## PROBLEM DETAILS
Rescale the records from the start up to and including the line that contains "tap(946, 289)": write those lines out again, requests included, with each coordinate in the answers multiplied by 0.35 and rounded to a whole number, halves rounding up. Leave the pictures out.

# # # # #

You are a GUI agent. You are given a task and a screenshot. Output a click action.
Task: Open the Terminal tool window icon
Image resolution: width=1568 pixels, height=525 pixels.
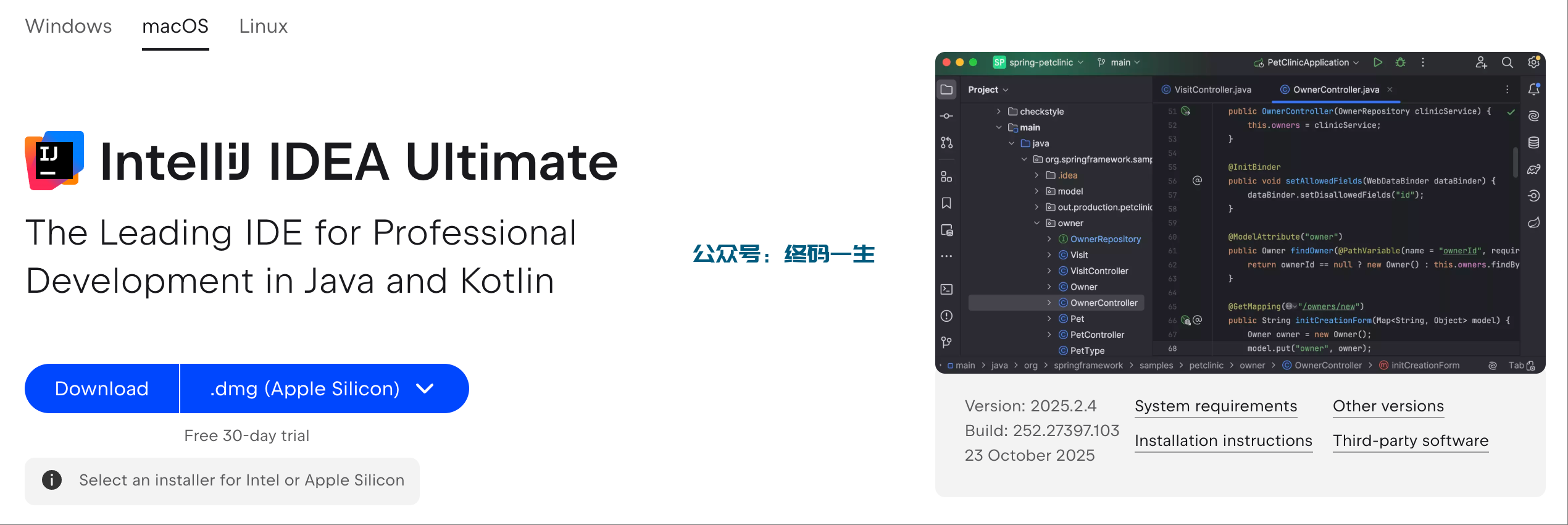tap(946, 289)
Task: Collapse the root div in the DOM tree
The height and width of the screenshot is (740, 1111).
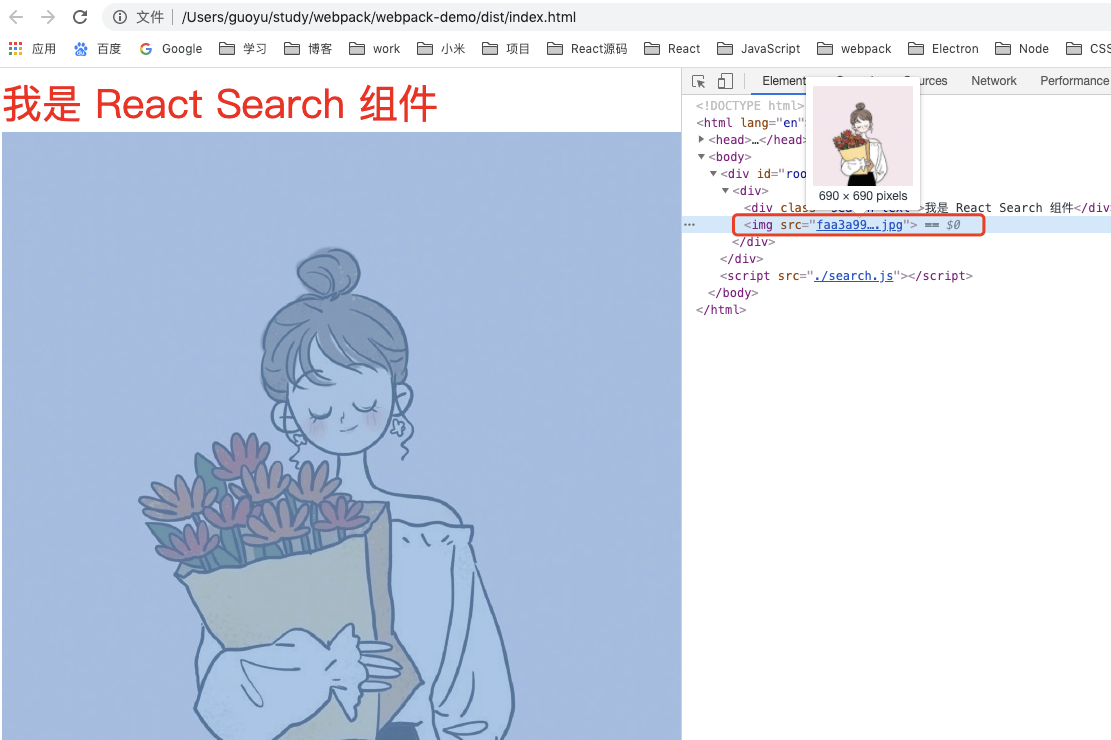Action: pyautogui.click(x=713, y=173)
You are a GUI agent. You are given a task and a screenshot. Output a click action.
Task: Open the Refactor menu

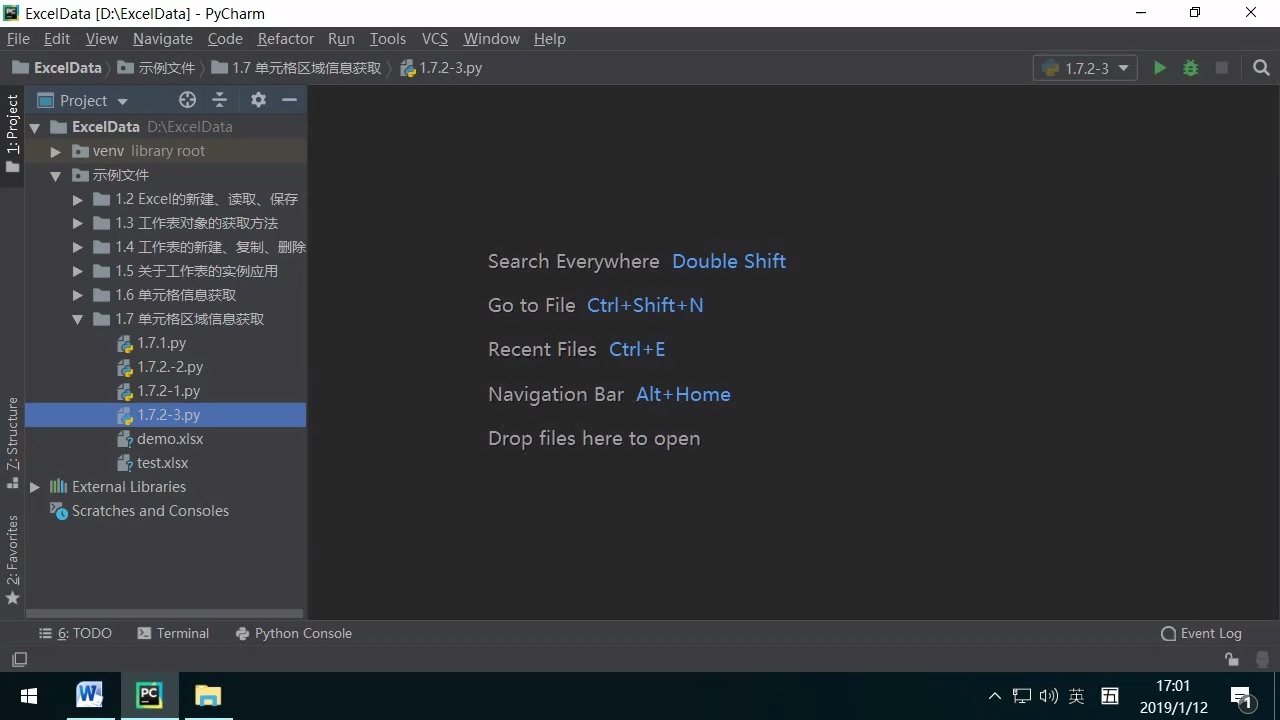click(285, 39)
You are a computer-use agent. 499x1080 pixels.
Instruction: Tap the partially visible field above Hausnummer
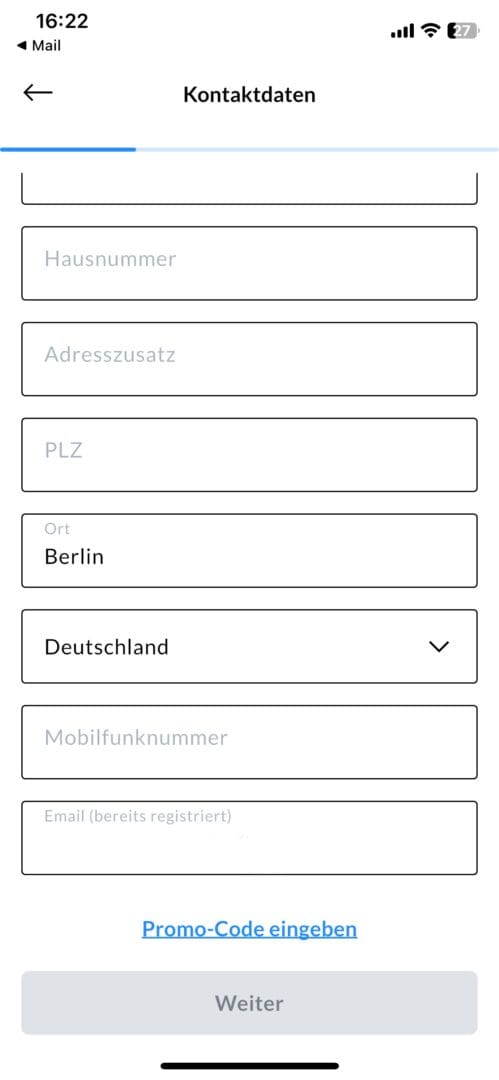coord(249,189)
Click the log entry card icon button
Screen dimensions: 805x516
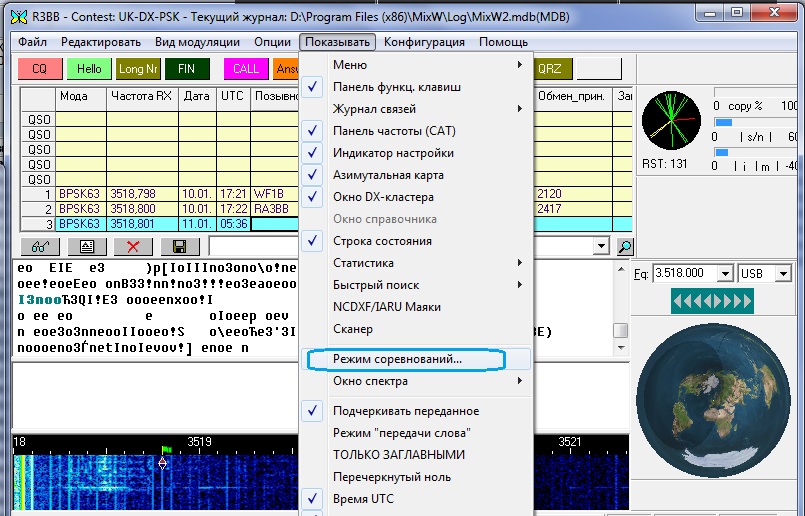(86, 246)
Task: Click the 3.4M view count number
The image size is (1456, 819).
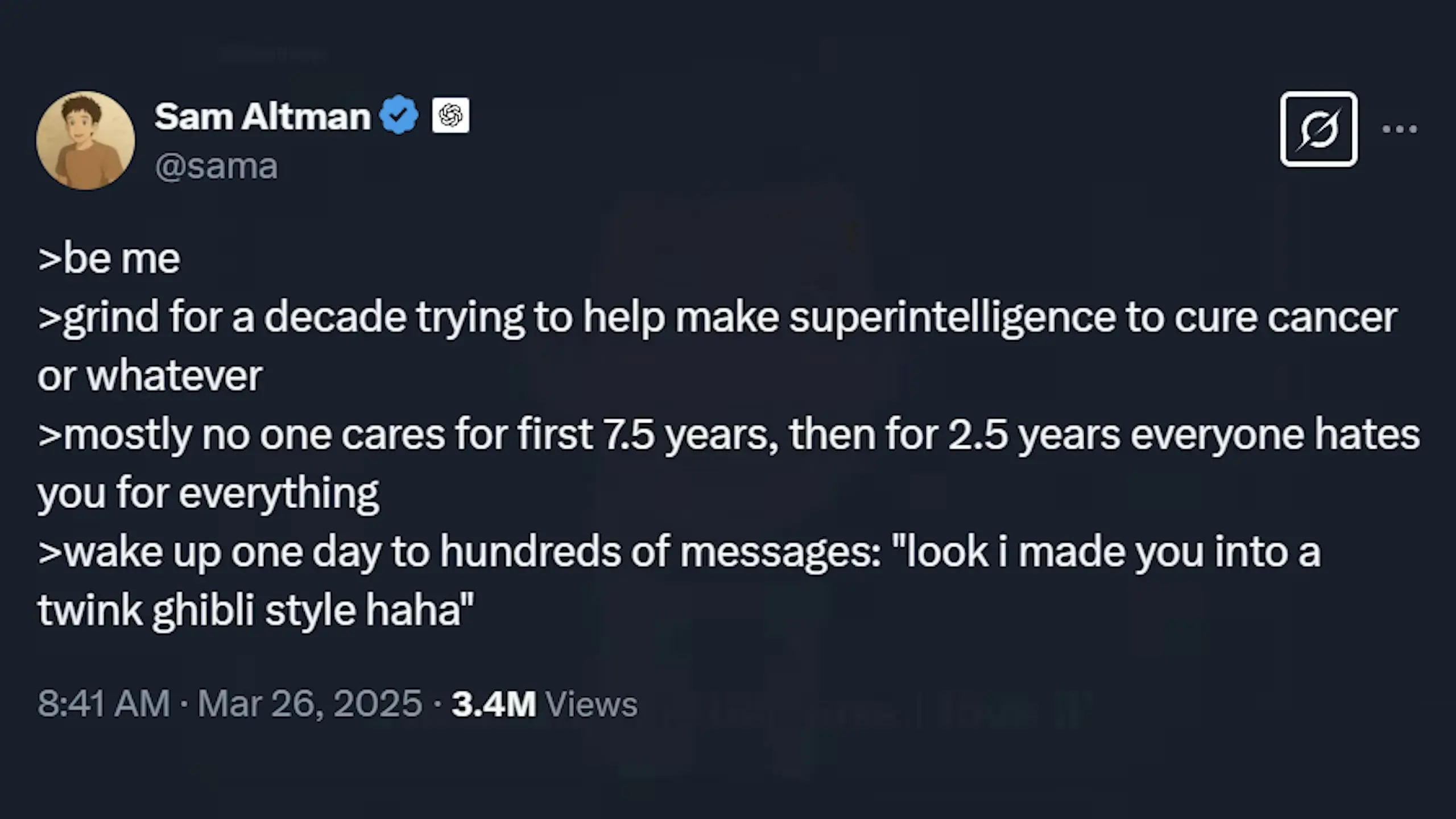Action: coord(494,704)
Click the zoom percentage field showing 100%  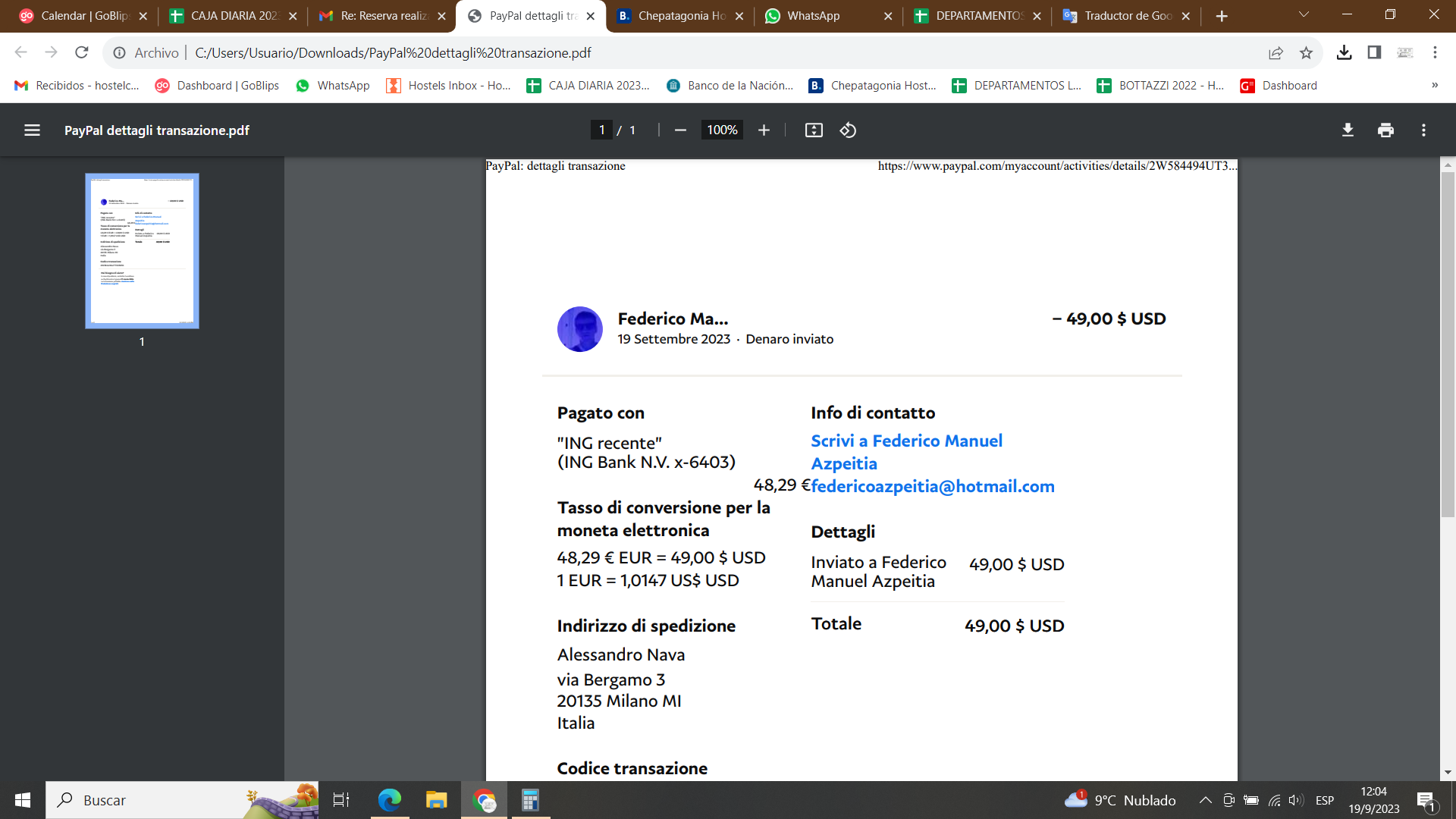pos(722,130)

# # # # #

## COMPLETED EXERCISE
You are a GUI agent. You are given a task and a screenshot. Output a click action.
Task: Open the Terminal tool window icon
Image resolution: width=1568 pixels, height=525 pixels.
tap(331, 101)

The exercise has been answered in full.